Lok and Sanchez said they were overwhelmed by the turnout, which included strangers who learned about the event after it was shared by social media accounts run by transit enthusiasts. Some brought their signs and googly eyes.

“There was so much energy,” said Francisco Turrubiate, a computer science student at Boston University who learned about the march from a group chat. “Everyone seemed so excited to get this started. And there were lots of laughs.”

The march ended a few blocks south at MBTA headquarters. Some amused employees returning from their lunch breaks stopped to talk to the demonstrators, Lok and Sanchez said.

“We gave them a firm handshake and a giant googly eye,” Sanchez said.

This caught the attention of Eng, the chief executive. An employee, who was given an eyeful by the crowd, told Eng about the demonstration later that day, he said.

“I called my COO and said, ‘Hey, we can have some fun with this,'” Eng said.

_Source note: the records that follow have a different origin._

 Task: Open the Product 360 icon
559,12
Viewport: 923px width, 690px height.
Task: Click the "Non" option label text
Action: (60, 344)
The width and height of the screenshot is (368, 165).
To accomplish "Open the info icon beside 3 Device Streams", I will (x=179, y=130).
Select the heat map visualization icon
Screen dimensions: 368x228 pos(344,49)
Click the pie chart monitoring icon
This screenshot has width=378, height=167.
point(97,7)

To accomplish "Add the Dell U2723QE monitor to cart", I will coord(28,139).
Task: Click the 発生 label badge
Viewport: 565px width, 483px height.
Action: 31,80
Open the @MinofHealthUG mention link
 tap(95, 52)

Eng and Ryan Coholan, the MBTA’s chief operating officer, decided they couldn’t decorate the entire MBTA fleet, but they put stickers with large plastic eyes on the front of five trains — four on the Green Line trains and one on the MBTA commuter rail. On June 14. Images of trains with empty eyes, which beam passengers like cartoon characters, began to circulate on social networks.

Googly-eyed trains are still a rare surprise on a network that operates hundreds of trains a day. Lok and Sanchez said they didn’t know their march had worked until last week, when MBTA spokesman Joe Pesaturo emailed photos of newly decorated trains.

“John and I were in the same office, and I just ran up all the stairs and I was screaming,” Lok laughed. “I was like, ‘John, we did it! Has eyes on T.’ “

Lok and Sanchez are still looking for googly-eyed trains in Boston — they both ride the T, they said — and are riding the success of their tongue-in-cheek campaign. They will have time to continue the search. The MBTA has no timeline or immediate plans to remove the decorations, Eng said.

“I think every agency is looking to do just a few things that make people’s lives easier and more enjoyable,” Eng said. “This was easy to do and we’re happy to be able to be a part of it.”

Lok and Sanchez said the campaign felt like a college prank — if a college prank could be so successful as to compel the leadership of a public agency to spread. They are thinking about what to do next.

“There’s nothing better than committing to something like this,” Sanchez said. “And bringing people together for her, and everyone doing something about her stupidity.”